Not sure if you should hit the elliptical or jump straight on to the weight bench? Confused about whether or not you should lift on the same day as a run? You're not alone. Let's take a deep dive into the research and determine what to do and when.
A few days ago I received a message on Facebook from listener Lindsey. She said:
“In a recent episode you talked about how aerobic exercise and weight lifting affect each other, but I'm not sure I understood. As a runner, can I run to the gym to lift weights and run home again or should I keep the cardio and weights on separate days? Thanks for your help!”
After thanking Lindsey for her great question, I promised that I would do a deeper dive in the near future. I also told her that, in a nutshell, if she wants to get the fullest benefits of each workout, she should separate them. But since she is primarily a runner (and probably not too concerned about packing on as much muscle as possible), doing a short run to warm-up for and cool-down from a strength session is a great way to maximize her time and put a few more miles on her legs but not to do that every day. To be a good runner, she must also have dedicated run days.
Now, if I were Lindsey, I would have written back and asked me a follow-up question that would have gone something like this: “If I do want to get the fullest benefits of each workout, how much would I have to separate those workouts by?”
Well, good question, imaginary Lindsey.
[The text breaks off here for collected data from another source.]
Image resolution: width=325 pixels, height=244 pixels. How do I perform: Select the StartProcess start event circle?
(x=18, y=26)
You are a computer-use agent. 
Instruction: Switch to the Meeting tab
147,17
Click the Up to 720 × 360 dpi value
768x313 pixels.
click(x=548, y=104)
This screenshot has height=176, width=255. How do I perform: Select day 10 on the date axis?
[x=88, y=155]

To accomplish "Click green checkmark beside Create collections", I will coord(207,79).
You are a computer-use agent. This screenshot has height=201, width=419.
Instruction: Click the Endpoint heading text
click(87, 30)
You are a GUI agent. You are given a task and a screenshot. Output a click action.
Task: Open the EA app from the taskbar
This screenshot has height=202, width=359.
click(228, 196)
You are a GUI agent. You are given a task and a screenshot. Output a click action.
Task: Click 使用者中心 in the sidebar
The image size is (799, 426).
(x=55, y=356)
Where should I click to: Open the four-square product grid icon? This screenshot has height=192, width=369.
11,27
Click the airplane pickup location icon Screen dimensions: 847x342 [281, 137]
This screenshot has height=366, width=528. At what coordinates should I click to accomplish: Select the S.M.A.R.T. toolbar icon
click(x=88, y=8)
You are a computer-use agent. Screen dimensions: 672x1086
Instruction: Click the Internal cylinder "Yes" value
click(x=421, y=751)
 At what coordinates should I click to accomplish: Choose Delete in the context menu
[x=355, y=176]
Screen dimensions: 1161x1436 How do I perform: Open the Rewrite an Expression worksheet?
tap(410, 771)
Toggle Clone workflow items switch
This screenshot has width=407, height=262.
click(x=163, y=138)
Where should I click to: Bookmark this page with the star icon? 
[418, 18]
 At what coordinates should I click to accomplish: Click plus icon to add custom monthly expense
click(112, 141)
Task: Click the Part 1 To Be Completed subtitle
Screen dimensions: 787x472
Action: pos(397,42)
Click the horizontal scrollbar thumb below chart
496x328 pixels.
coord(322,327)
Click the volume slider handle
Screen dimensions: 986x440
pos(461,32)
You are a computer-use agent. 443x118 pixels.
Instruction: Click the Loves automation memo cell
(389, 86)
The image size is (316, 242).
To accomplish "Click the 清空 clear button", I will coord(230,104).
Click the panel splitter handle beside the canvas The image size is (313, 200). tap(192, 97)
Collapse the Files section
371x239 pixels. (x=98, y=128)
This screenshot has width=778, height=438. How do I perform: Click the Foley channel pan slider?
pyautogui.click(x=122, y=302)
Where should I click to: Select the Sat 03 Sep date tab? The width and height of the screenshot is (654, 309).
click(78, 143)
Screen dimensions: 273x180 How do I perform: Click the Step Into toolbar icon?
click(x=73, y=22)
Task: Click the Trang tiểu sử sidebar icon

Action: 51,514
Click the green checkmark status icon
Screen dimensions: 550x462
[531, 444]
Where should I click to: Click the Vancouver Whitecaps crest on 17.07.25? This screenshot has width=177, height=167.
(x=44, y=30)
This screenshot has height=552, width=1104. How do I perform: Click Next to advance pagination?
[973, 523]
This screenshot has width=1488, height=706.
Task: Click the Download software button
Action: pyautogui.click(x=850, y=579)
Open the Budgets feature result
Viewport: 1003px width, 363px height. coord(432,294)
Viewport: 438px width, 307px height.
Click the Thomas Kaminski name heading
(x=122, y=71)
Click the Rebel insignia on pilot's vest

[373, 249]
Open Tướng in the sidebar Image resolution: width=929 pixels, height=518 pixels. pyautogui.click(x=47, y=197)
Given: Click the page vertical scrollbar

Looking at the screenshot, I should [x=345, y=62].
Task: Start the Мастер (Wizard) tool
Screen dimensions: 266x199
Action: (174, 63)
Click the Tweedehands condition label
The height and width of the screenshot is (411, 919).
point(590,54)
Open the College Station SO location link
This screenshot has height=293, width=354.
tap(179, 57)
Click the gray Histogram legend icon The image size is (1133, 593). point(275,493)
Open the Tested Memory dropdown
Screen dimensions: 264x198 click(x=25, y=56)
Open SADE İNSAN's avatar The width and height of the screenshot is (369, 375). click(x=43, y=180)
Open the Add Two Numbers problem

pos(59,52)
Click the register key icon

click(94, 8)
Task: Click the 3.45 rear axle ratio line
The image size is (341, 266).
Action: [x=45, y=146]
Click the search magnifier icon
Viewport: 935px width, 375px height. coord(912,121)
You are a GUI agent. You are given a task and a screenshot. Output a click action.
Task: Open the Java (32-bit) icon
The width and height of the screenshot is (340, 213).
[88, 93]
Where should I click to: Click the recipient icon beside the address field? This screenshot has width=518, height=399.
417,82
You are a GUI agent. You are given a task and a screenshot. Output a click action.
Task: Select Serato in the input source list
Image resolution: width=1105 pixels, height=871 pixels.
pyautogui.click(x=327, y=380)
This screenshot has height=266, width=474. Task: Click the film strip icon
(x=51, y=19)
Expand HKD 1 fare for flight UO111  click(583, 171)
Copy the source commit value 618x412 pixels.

Let’s look at that!
How Long Should You Wait Between Workouts?
Avoid scheduling two contradictory workouts, with less than a six-hour recovery period between them.
A recent study, aiming to determine whether the amount of recovery between a strength and an aerobic workout influenced the response to the training program, concluded that fitness coaches should avoid scheduling two contradictory qualities (like running and weightlifting, or swimming and powerlifting) with less than a six-hour recovery period between them if the goal is to obtain full adaptive responses to each workout.
So, like I told Lindsey, if your goal is to get strong, there is some significant detriment that cardio can have on strength development. This is true whether you do the cardio workout in the same workout, or if you simply do cardio less than six hours before your weight training.
The researchers who performed this study also stated that daily training without a recovery period between sessions (or training twice a day) is not optimal for neuromuscular and aerobic improvements. So ideally, if you want to get stronger, you should separate your cardio and strength workouts by more than six hours.
Now, this seems straightforward for someone like Lindsey who is mostly interested in running and is doing strength training because she is a smart runner who understands the value of pre-hab. But what if the event you are training for requires that you perform strength and cardio simultaneously? Like an obstacle course race, the CrossFit Games, or even a killer hike with a big pack on your back? Or perhaps your goal is simply to lose body fat. Well, that changes everything.
Combining Weights and Cardio
A study that aimed to investigate the effects of intrasession sequencing (the order) of concurrent resistance and endurance training on the serum leptin (the hormone that inhibits hunger), testosterone, cortisol (the stress hormone), and body composition in obese men, came to some cool conclusions.
The “weights before cardio” group were slightly better off in every single test, including fat loss.
Thirty obese young males were divided randomly into three groups that either performed weights before cardio, cardio before weights, or didn’t exercise at all. They trained three times a week for eight weeks. Their cardio workouts were made up of running at 70–80% of maximal heart rate for ten minutes and their weight training consisted of three sets of eight repetitions at 80% of one repetition max. The lifts they performed were leg extension, lying leg curl, tricep pushdown, bench press, and lateral pull down. Whether they did the cardio or weights first, all the workouts were separated by five minutes of recovery.
The results showed that for testosterone, there were no significant differences. For cortisol, they found significant increases in both of the training groups. There were significant decreases in the leptin and testosterone to cortisol ratio (which indicates a positive fitness response) and both training groups also had a significant loss of body fat. The interesting thing (and the take-home message) was that the “weights before cardio” group were slightly better off in every single test, including fat loss.